▶ STATED EXERCISE A
In the ipfw bug report, translate this sentence into Spanish: "It looks to me like using the ipfw 'tee' function on incoming packets actually accepts the packets as destined for the localhost."
▶ STATED EXERCISE B
Reproduce everything in the ipfw bug report from "600 tee 8665" down to "packets are fine.".
▶ STATED EXERCISE C
Pick up the ipfw bug report after its final line and carry the report forward.

Skip site navigation (1)Skip section navigation (2)
Date:      Mon, 8 Oct 2001 02:14:18 -0700 (PDT)
From:      Tim Burgess <tburgess@whitley.unimelb.edu.au>
To:        freebsd-gnats-submit@FreeBSD.org
Subject:   kern/31130: ipfw tee functionality causes malfunction and security hole
Message-ID:  <200110080914.f989EIh38572@freefall.freebsd.org>

next in thread | raw e-mail | index | archive | help

>Number:         31130
>Category:       kern
>Synopsis:       ipfw tee functionality causes malfunction and security hole
>Confidential:   no
>Severity:       serious
>Priority:       low
>Responsible:    freebsd-bugs
>State:          open
>Quarter:        
>Keywords:       
>Date-Required:
>Class:          sw-bug
>Submitter-Id:   current-users
>Arrival-Date:   Mon Oct 08 02:20:02 PDT 2001
>Closed-Date:
>Last-Modified:
>Originator:     Tim Burgess
>Release:        4.2-RELEASE
>Organization:
Whitley College
>Environment:
FreeBSD death.whitley.unimelb.edu.au 4.2-RELEASE FreeBSD 4.2-RELEASE #4: Tue Sep
  4 21:42:46 EST 2001     tburgess@death.whitley.unimelb.edu.au:/usr/src/sys/com
pile/DEATH  i386
>Description:
It looks to me like using the ipfw 'tee' function on incoming packets actually accepts the packets as destined for the localhost.  Hence a rule such as:

600 tee 8665 ip from any to any in

Means that anyone browsing the web on the subnet behind the gateway sees the gateway machine's webserver no matter which url they enter.  www.hotmail.com/wi actually goes to www.whitley.unimelb.edu.au/wi !

Outgoing packets are fine.

▶ RECORDS
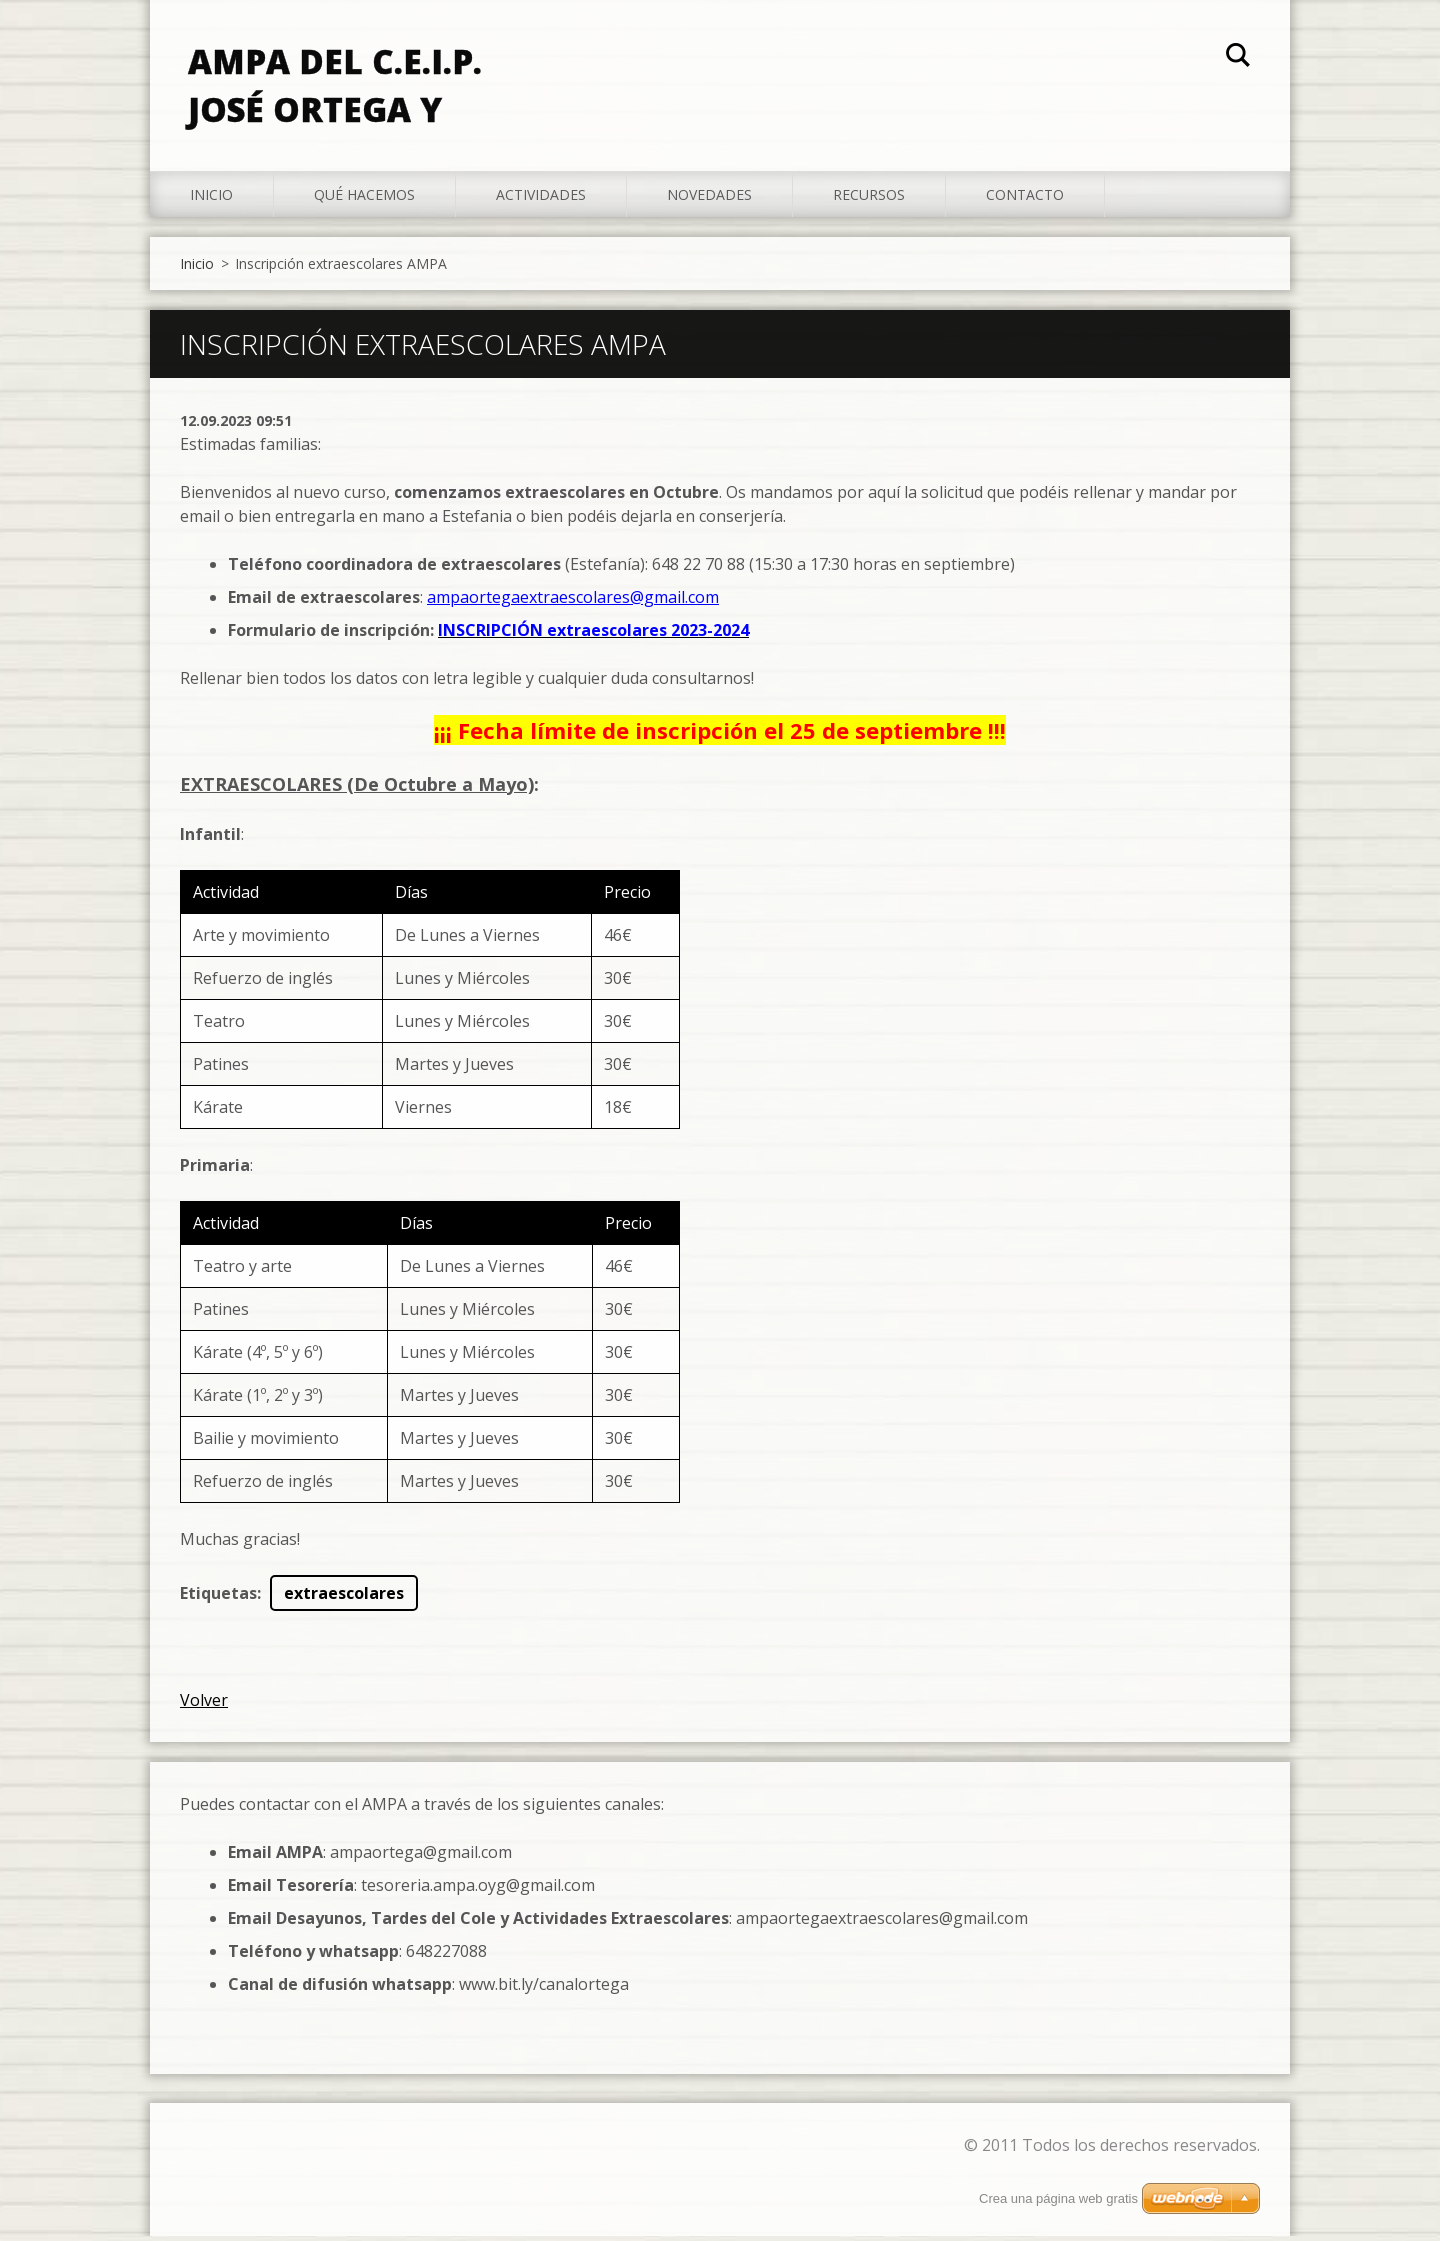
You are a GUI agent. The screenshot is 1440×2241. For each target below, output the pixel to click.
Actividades (541, 199)
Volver (204, 1705)
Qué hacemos (364, 199)
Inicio (211, 199)
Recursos (869, 199)
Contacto (1025, 199)
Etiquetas (218, 1598)
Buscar (1238, 58)
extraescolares (344, 1598)
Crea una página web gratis (1058, 2198)
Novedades (709, 199)
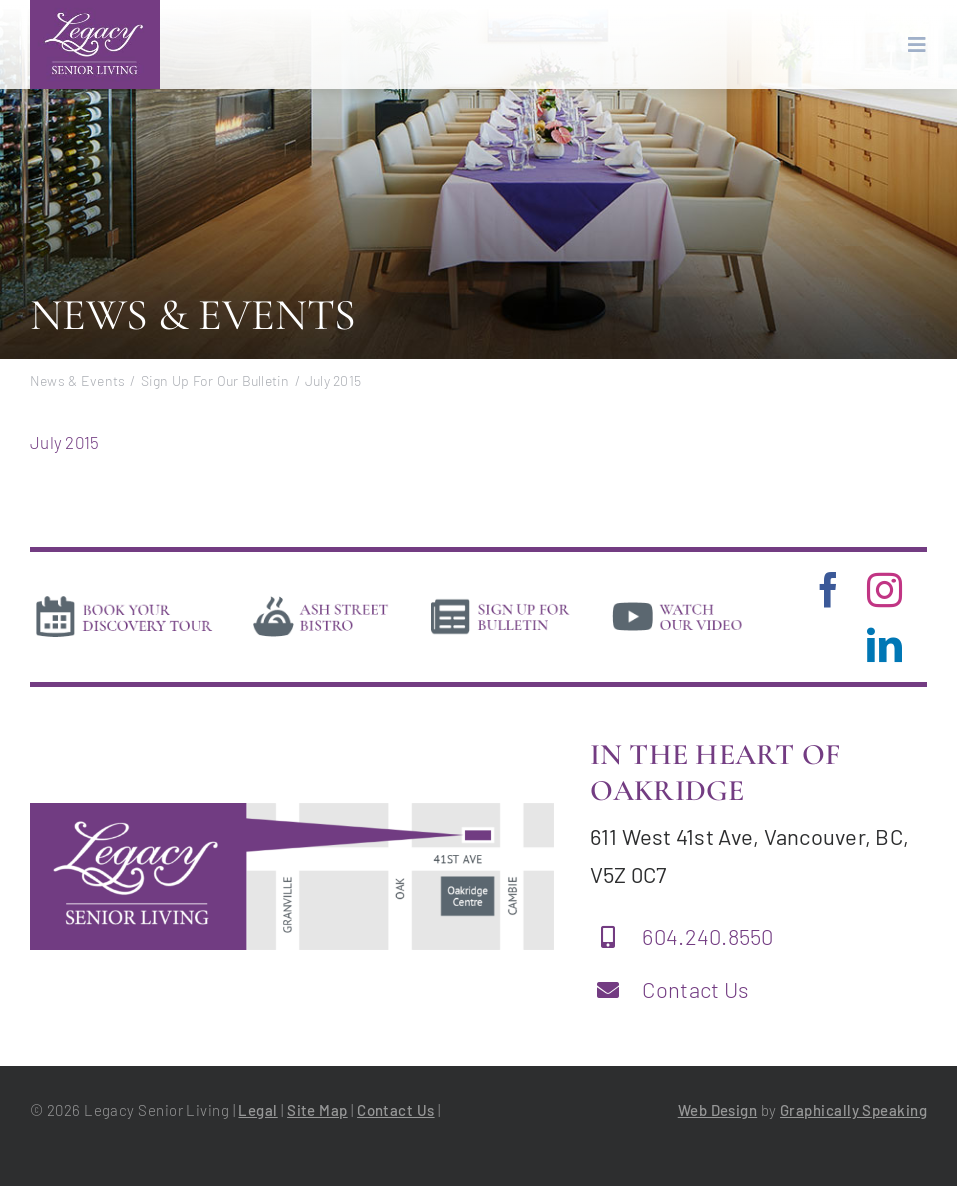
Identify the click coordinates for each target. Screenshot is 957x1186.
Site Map (317, 1110)
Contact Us (695, 989)
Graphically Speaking (853, 1110)
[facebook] (828, 589)
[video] (677, 600)
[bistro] (321, 600)
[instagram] (884, 589)
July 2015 (64, 442)
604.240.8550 (707, 936)
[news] (500, 600)
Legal (257, 1110)
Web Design (718, 1110)
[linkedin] (884, 644)
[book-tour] (123, 600)
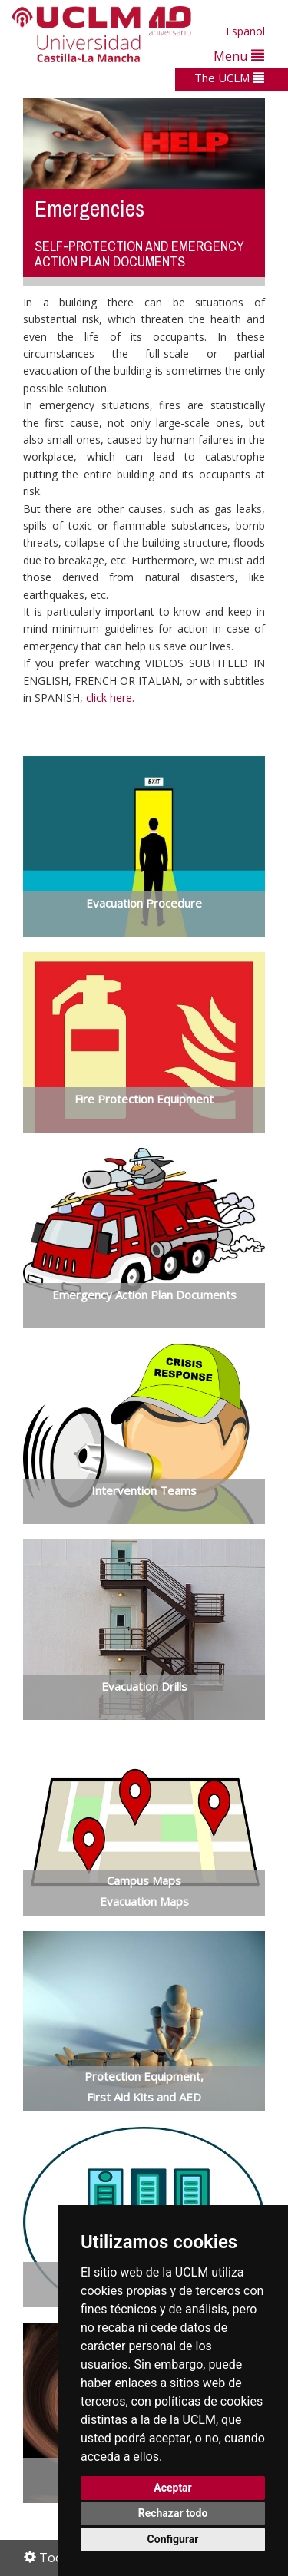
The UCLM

▶ EXERCISE RESULT A
Me parece que usar la función 'tee' de ipfw con paquetes entrantes en realidad acepta los paquetes como destinados al localhost.

▶ EXERCISE RESULT B
600 tee 8665 ip from any to any in

Means that anyone browsing the web on the subnet behind the gateway sees the gateway machine's webserver no matter which url they enter.  www.hotmail.com/wi actually goes to www.whitley.unimelb.edu.au/wi !

Outgoing packets are fine.

▶ EXERCISE RESULT C
>How-To-Repeat:
See above
>Fix:
Here is my experimental fix (untested, but it gives you an idea of what I think the problem is).  I will test it when I have a chance to bring down the (relatively important to us) machine for a little while.

(from netinet/ip_input.c)

/* If 'tee', continue with original packet */
if (clone == NULL)
  return;
m = clone;
ip = mtod(m, struct ip *);

Then normally it just keeps going in the 'ours' section of the code, which might explain the observed phenomena.  I think something along the lines of:

                /* TJB added this as an experimental bug fix */
                /* make sure we don't divert again - just accept the packet*/
                divert_info = 0;
                goto pass;

Note that ideally the packet SHOULD continue processing through the firewall but looking at the way the code is put together I can understand why this is nontrivial.  Oh well :(  Maybe it's possible to export the divert_out function from ip_divert.c and call it to reinject the duplicated packet immediately?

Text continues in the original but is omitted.